5. El precio de la naturaleza

—Oye, pero el agua es sagrada, es el líquido vital. ¿Cómo vas a cobrarlo como si fuera una mercancía cualquiera? ¿Por qué ensuciarla con el asqueroso dinero? ¿Por qué no repartirla gratuita y equitativamente para todos y pagar con trabajo social, como que vayamos todos a limpiar el río y a sembrar árboles en el cerro?

—Ya que vivimos en sociedades tan grandes y complejas, basar el intercambio en el trueque y la distribución gratuita puede presentar dificultades logísticas insuperables. La mayoría de la gente no se conoce entre sí, ¿cómo va a saberse quién tiene lo que necesitamos y cómo vamos a darle lo que necesita?; ¿cómo voy a saber desde mi departamento urbano qué se necesita para la restauración ambiental de la cuenca del río Cutzamala o para la subsistencia de los guardabosques y comunidades defensoras del territorio selvático?

Aunque muchas veces nos incomode asignarle precios a bienes y servicios relacionados con nuestros derechos humanos, el dinero es una herramienta muy útil porque permite llevar cuentas exactas, se puede ahorrar (siempre y cuando no se imprima demasiado o haya una guerra civil, el dinero no se echa a perder en el banco) y cada quien puede usarlo como un equivalente general para hacer los intercambios que necesite. El dinero no es un instrumento exclusivo del capitalismo monopólico trasnacional. Puede servir, dentro del marco jurídico y ético adecuado, para realizar intercambios justos, tanto locales como globales.

¿Cuánto deberíamos pagar entonces por el agua? Lo suficiente para que subsistan los bosques y los ríos que la acogen y depuran; lo suficiente para que las comunidades rurales puedan cuidar de esos recursos y vivir con dignidad; lo suficiente para que los habitantes venideros de la Tierra sigan teniendo acceso a ella.
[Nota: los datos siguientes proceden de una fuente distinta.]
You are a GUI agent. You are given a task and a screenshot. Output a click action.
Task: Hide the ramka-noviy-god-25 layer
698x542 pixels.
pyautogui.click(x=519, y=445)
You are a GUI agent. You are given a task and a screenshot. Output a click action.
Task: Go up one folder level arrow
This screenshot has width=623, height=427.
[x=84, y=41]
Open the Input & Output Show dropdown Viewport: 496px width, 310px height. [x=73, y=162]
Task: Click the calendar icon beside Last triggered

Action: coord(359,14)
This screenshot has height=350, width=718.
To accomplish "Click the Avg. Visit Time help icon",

Lo suficiente para no acabar muertos de sed.

 

* Estas fotografías forman parte de Tsuan (2017), un ensayo visual de Tania Ximena en colaboración con Yollotl Alvarado, que resultan de una investigación que inició en 2015 y continúa hasta la fecha en la comunidad Esquipulas Guayabal, ubicada al noreste de Chiapas, junto al volcán Chichonal.


[1] Jonás López, “Cada segundo se pierden…”, Excélsior, 3 de abril de 2021.

[2] Gilles Lipovetsky, El crepúsculo del deber. La ética indolora de los nuevos tiempos democráticos, Juana Bignozzi (trad.). Barcelona: Anagrama, 2005 [1992], p. 118. El subrayado es mío.

[3] Aprovecho para recomendar la antología El lugar del agua. Palabras para Ayutla, Oaxaca: Yagular Ediciones, 2021.

[4] Estadísticas del agua en México. 2018. Comisión Nacional del Agua, 2018, p. 76.

[5] Mesfin Mergia Mekonnen y Argen Y. Hoekstra, “The green, blue and grey water footprint of crops and derived crop products”, 2011, y “The green, blue and grey water footprint of farm animals and derived animal products”, 2010, citados en Estadísticas…, p. 93.

[6] Partha Dasgupta, The economics of biodiversity: the Dasgupta review. Londres: HM Treasury, 2021, capítulo 8, cuadro 8.1, p. 209.

[7] De acuerdo con el Informe Planeta Vivo 2020, livingplanet.panda.org/es-es/.

[8] “Megacriaderos de cerdos chinos en la Argentina”, El Clarín, 27 de abril de 2021.